● **DATA LISTING**:

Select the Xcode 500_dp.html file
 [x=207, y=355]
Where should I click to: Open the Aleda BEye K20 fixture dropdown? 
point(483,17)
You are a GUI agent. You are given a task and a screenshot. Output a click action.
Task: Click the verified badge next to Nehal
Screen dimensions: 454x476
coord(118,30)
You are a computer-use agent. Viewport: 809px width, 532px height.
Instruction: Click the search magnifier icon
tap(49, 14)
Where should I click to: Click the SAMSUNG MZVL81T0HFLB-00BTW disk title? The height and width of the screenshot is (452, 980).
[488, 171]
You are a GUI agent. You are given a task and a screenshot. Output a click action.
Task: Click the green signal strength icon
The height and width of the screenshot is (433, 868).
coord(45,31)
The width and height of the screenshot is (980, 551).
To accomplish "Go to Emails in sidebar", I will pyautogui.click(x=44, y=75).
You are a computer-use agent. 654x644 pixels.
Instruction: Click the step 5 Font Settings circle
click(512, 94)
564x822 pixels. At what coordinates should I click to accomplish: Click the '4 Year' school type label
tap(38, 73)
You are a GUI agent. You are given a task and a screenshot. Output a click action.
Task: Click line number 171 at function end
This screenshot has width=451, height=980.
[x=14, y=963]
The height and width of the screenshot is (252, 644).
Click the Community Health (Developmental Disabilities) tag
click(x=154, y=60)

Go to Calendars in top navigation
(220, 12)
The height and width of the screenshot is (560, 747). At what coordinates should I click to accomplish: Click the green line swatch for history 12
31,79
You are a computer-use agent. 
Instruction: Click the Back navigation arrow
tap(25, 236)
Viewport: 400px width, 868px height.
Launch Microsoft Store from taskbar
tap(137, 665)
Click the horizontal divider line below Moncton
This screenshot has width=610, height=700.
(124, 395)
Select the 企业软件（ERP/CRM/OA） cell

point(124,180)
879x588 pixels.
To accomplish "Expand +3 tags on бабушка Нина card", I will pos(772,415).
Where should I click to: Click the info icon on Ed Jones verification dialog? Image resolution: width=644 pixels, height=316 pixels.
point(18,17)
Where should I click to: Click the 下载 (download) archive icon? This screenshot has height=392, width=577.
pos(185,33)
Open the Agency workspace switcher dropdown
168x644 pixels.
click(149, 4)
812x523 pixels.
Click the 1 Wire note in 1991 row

● **WORK TO BE COMPLETED**:
Your task is to give back every record exactly.

● **EXERCISE SOLUTION**:
Select the Xcode 500_dp.html file
 [x=207, y=355]
Where should I click to: Open the Aleda BEye K20 fixture dropdown? 
point(483,17)
You are a GUI agent. You are given a task and a screenshot. Output a click action.
Task: Click the verified badge next to Nehal
Screen dimensions: 454x476
coord(118,30)
You are a computer-use agent. Viewport: 809px width, 532px height.
Instruction: Click the search magnifier icon
tap(49, 14)
Where should I click to: Click the SAMSUNG MZVL81T0HFLB-00BTW disk title? The height and width of the screenshot is (452, 980).
[488, 171]
You are a GUI agent. You are given a task and a screenshot. Output a click action.
Task: Click the green signal strength icon
The height and width of the screenshot is (433, 868).
coord(45,31)
The width and height of the screenshot is (980, 551).
To accomplish "Go to Emails in sidebar", I will pyautogui.click(x=44, y=75).
You are a computer-use agent. 654x644 pixels.
Instruction: Click the step 5 Font Settings circle
click(512, 94)
564x822 pixels. At what coordinates should I click to accomplish: Click the '4 Year' school type label
tap(38, 73)
You are a GUI agent. You are given a task and a screenshot. Output a click action.
Task: Click line number 171 at function end
This screenshot has width=451, height=980.
[x=14, y=963]
The height and width of the screenshot is (252, 644).
Click the Community Health (Developmental Disabilities) tag
click(x=154, y=60)

Go to Calendars in top navigation
(220, 12)
The height and width of the screenshot is (560, 747). At what coordinates should I click to accomplish: Click the green line swatch for history 12
31,79
You are a computer-use agent. 
Instruction: Click the Back navigation arrow
tap(25, 236)
Viewport: 400px width, 868px height.
Launch Microsoft Store from taskbar
tap(137, 665)
Click the horizontal divider line below Moncton
This screenshot has width=610, height=700.
(124, 395)
Select the 企业软件（ERP/CRM/OA） cell

point(124,180)
879x588 pixels.
To accomplish "Expand +3 tags on бабушка Нина card", I will pos(772,415).
Where should I click to: Click the info icon on Ed Jones verification dialog? Image resolution: width=644 pixels, height=316 pixels.
point(18,17)
Where should I click to: Click the 下载 (download) archive icon? This screenshot has height=392, width=577.
pos(185,33)
Open the Agency workspace switcher dropdown
168x644 pixels.
click(149, 4)
812x523 pixels.
Click the 1 Wire note in 1991 row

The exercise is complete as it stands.